Stored records —
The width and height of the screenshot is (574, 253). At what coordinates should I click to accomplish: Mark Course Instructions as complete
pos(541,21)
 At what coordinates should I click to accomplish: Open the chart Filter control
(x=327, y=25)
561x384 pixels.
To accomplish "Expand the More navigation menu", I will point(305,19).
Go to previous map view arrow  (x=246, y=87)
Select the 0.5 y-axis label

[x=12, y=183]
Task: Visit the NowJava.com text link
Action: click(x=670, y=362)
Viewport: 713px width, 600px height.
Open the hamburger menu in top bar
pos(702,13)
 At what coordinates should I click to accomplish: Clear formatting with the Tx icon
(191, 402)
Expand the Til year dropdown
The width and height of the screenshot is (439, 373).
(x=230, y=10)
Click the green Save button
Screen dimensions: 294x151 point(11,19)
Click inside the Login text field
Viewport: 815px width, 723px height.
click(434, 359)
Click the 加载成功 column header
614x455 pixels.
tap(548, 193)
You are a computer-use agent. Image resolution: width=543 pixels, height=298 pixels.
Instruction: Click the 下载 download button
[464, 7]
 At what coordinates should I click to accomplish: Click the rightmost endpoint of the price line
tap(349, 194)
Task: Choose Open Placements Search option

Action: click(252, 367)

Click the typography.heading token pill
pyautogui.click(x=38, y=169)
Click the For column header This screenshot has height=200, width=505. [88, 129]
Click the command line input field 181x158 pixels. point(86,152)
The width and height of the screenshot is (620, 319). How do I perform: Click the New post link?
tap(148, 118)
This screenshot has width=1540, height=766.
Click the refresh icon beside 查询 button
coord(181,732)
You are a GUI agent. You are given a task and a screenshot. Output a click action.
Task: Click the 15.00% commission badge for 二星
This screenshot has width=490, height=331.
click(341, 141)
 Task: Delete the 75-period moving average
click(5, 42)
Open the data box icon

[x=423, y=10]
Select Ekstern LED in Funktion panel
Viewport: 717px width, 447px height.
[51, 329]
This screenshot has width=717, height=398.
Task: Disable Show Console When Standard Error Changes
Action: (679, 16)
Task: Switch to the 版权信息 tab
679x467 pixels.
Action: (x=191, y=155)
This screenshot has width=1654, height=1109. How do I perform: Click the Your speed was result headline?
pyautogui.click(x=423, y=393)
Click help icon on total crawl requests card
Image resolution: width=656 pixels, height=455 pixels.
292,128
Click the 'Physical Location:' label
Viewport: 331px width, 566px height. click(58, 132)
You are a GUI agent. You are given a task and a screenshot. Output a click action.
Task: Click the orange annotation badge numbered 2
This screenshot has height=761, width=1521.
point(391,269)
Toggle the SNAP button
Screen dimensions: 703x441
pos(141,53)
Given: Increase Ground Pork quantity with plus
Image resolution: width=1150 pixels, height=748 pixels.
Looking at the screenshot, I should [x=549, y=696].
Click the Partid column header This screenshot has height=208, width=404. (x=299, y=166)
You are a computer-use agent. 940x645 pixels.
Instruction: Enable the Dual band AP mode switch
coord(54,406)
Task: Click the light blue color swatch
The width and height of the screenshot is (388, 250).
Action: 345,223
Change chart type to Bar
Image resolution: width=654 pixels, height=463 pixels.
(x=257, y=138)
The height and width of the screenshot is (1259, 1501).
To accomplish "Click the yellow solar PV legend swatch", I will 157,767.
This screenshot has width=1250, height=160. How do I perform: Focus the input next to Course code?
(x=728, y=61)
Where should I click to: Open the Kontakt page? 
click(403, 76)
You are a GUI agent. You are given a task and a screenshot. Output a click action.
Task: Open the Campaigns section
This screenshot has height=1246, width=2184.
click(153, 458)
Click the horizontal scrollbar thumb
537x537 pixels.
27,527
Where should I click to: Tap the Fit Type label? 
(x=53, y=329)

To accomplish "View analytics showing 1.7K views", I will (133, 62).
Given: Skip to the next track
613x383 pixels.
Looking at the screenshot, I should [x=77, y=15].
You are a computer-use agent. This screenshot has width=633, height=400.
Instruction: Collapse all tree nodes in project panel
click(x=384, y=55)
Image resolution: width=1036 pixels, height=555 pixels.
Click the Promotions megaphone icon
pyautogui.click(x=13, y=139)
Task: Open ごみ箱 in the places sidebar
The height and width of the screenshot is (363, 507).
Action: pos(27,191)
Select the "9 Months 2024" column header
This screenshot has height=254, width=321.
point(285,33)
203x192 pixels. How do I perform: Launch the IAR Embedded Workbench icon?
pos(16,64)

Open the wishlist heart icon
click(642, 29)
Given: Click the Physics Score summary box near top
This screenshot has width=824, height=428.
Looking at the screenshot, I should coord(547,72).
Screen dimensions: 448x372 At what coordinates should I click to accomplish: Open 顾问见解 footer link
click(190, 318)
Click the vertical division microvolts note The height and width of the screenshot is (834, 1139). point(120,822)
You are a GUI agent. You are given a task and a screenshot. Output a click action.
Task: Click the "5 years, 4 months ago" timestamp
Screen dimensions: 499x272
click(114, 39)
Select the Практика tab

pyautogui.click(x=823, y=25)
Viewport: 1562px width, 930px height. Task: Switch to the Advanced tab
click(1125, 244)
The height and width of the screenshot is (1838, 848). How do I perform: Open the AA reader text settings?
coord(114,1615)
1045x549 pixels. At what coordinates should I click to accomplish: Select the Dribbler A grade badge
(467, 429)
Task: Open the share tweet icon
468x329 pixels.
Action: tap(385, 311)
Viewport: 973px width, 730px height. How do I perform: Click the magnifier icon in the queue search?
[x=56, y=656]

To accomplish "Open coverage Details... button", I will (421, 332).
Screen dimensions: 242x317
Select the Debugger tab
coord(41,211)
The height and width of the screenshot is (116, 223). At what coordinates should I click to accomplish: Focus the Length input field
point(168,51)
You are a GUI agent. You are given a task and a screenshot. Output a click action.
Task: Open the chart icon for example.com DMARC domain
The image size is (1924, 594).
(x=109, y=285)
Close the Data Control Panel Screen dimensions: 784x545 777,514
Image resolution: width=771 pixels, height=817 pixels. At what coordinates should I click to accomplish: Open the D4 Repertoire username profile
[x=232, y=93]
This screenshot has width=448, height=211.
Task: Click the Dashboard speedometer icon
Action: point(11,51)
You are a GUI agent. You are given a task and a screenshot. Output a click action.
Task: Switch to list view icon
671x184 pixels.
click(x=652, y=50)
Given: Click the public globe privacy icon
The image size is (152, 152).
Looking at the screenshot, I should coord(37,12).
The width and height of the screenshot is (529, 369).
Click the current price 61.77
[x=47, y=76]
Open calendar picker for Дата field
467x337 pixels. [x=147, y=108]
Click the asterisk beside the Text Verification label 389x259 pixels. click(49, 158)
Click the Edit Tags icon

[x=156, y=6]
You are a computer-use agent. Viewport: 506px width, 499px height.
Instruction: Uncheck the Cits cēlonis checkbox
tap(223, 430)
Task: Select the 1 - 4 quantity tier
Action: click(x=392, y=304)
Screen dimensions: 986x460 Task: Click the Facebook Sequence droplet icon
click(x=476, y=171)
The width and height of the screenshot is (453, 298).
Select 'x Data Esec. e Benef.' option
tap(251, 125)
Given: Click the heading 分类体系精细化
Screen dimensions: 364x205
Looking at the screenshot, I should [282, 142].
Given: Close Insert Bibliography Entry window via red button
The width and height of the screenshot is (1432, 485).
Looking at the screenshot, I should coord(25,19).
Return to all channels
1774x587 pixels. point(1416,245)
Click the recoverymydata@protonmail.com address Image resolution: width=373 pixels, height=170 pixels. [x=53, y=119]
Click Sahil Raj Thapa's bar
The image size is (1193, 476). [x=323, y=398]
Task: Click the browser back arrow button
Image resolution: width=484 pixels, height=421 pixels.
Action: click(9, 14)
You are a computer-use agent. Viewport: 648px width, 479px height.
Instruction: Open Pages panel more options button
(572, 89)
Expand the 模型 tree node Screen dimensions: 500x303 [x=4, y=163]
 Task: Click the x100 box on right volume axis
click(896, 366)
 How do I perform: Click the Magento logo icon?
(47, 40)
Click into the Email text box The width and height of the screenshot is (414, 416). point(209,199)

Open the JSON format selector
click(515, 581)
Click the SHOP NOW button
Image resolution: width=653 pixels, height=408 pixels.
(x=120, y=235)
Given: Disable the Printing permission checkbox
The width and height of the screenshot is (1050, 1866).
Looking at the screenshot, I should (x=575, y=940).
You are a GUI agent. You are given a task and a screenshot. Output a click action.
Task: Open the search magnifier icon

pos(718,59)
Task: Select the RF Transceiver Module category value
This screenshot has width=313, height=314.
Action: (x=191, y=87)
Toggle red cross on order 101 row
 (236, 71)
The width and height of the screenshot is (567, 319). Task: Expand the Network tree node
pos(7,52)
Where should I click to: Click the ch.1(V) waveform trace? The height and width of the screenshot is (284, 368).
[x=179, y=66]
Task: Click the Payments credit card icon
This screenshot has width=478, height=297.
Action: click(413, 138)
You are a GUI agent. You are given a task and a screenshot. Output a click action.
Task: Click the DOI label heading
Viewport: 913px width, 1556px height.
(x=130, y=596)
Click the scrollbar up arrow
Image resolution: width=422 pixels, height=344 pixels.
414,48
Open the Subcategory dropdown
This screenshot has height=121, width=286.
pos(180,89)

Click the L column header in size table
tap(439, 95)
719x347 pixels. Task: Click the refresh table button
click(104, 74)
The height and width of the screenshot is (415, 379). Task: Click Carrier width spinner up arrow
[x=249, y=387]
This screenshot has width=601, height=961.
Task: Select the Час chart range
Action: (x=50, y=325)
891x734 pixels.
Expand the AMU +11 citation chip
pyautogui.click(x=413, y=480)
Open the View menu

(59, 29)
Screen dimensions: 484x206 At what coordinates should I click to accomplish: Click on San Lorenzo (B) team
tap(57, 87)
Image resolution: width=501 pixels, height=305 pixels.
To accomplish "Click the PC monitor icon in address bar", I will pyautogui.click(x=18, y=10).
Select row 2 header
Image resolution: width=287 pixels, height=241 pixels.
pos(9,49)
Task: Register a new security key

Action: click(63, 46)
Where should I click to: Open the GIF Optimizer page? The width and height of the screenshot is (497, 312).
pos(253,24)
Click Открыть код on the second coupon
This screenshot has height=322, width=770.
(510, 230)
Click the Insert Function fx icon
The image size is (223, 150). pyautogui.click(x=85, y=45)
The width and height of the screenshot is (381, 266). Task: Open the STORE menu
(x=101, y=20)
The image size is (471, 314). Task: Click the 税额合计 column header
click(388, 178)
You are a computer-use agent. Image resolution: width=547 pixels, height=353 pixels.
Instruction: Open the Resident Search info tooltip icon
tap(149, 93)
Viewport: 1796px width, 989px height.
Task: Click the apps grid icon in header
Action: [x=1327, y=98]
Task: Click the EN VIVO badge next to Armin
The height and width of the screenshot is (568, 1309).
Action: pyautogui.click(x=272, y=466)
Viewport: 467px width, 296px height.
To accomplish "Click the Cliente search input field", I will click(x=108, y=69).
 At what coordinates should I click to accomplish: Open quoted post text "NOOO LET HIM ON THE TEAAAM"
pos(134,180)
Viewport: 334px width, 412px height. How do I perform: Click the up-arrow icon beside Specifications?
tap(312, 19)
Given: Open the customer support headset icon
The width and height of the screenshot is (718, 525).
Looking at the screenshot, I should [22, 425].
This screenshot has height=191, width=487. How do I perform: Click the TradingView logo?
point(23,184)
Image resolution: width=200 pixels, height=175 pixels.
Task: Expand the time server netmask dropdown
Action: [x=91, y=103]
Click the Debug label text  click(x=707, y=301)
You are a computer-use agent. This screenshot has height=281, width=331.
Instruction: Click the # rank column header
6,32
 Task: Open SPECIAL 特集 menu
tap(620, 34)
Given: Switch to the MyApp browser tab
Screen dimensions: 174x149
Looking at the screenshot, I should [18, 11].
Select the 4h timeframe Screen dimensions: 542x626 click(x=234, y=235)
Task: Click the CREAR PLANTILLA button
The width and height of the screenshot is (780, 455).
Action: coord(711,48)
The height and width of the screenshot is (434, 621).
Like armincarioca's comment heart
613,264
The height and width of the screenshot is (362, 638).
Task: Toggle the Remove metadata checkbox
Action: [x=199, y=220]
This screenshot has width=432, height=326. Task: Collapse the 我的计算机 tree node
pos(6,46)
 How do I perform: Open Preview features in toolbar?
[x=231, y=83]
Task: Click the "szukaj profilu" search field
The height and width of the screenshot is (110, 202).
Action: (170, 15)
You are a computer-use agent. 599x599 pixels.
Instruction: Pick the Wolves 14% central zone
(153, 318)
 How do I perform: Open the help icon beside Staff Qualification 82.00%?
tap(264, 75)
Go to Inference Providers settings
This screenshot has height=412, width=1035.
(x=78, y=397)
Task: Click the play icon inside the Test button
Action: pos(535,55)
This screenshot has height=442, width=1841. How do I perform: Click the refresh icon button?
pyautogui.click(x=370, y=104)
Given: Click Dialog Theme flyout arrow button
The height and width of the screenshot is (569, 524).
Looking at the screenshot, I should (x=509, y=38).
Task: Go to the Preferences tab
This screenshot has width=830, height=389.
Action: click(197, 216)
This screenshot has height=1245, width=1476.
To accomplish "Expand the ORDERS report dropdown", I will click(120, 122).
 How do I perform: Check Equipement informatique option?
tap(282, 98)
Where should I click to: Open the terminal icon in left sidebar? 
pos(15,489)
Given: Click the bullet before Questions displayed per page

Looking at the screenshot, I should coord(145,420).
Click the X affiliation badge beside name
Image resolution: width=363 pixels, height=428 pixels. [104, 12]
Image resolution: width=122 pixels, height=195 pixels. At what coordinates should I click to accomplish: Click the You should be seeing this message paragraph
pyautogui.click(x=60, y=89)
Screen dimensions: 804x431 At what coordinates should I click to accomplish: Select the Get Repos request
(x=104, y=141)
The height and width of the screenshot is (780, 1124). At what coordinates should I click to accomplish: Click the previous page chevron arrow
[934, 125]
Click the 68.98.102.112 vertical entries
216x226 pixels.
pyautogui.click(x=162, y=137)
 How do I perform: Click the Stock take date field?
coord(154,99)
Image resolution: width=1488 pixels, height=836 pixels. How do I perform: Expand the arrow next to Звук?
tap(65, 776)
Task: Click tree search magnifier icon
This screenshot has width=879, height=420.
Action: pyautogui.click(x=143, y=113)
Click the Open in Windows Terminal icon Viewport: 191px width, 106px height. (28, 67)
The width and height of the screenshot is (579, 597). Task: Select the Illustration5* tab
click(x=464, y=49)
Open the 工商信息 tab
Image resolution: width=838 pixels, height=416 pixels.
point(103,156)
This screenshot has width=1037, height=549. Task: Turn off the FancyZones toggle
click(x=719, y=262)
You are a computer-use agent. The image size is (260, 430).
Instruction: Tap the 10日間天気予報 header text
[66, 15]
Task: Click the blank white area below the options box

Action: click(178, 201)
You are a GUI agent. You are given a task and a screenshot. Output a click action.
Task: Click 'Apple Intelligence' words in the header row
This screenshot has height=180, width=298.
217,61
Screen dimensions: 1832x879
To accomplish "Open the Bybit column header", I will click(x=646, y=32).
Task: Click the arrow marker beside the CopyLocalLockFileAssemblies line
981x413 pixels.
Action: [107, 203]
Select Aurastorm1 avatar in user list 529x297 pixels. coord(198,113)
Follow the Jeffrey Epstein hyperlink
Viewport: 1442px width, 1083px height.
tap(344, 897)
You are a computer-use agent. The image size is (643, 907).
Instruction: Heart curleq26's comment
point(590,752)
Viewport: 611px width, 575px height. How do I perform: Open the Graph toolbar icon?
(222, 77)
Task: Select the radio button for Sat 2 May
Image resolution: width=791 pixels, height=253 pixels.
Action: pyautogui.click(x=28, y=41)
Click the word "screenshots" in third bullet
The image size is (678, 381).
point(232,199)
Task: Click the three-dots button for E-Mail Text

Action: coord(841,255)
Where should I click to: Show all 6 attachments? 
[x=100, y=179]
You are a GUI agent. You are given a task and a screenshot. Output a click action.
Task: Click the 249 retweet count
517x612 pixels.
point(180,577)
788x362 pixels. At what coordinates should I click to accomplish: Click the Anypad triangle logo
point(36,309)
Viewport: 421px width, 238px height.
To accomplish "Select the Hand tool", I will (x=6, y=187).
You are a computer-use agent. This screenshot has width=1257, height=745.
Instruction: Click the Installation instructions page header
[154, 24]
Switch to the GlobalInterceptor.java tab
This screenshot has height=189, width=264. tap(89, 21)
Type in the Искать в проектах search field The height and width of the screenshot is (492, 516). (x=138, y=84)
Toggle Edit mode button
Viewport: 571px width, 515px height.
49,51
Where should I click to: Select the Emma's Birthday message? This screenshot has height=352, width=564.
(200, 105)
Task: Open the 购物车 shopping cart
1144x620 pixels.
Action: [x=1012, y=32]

TASK TO CARRY OUT — Look above and return each line of the records exactly, from the very first through the line with "Go to previous", both included.

OUTPUT —
The width and height of the screenshot is (574, 253). At what coordinates should I click to accomplish: Mark Course Instructions as complete
pos(541,21)
 At what coordinates should I click to accomplish: Open the chart Filter control
(x=327, y=25)
561x384 pixels.
To accomplish "Expand the More navigation menu", I will point(305,19).
Go to previous map view arrow  (x=246, y=87)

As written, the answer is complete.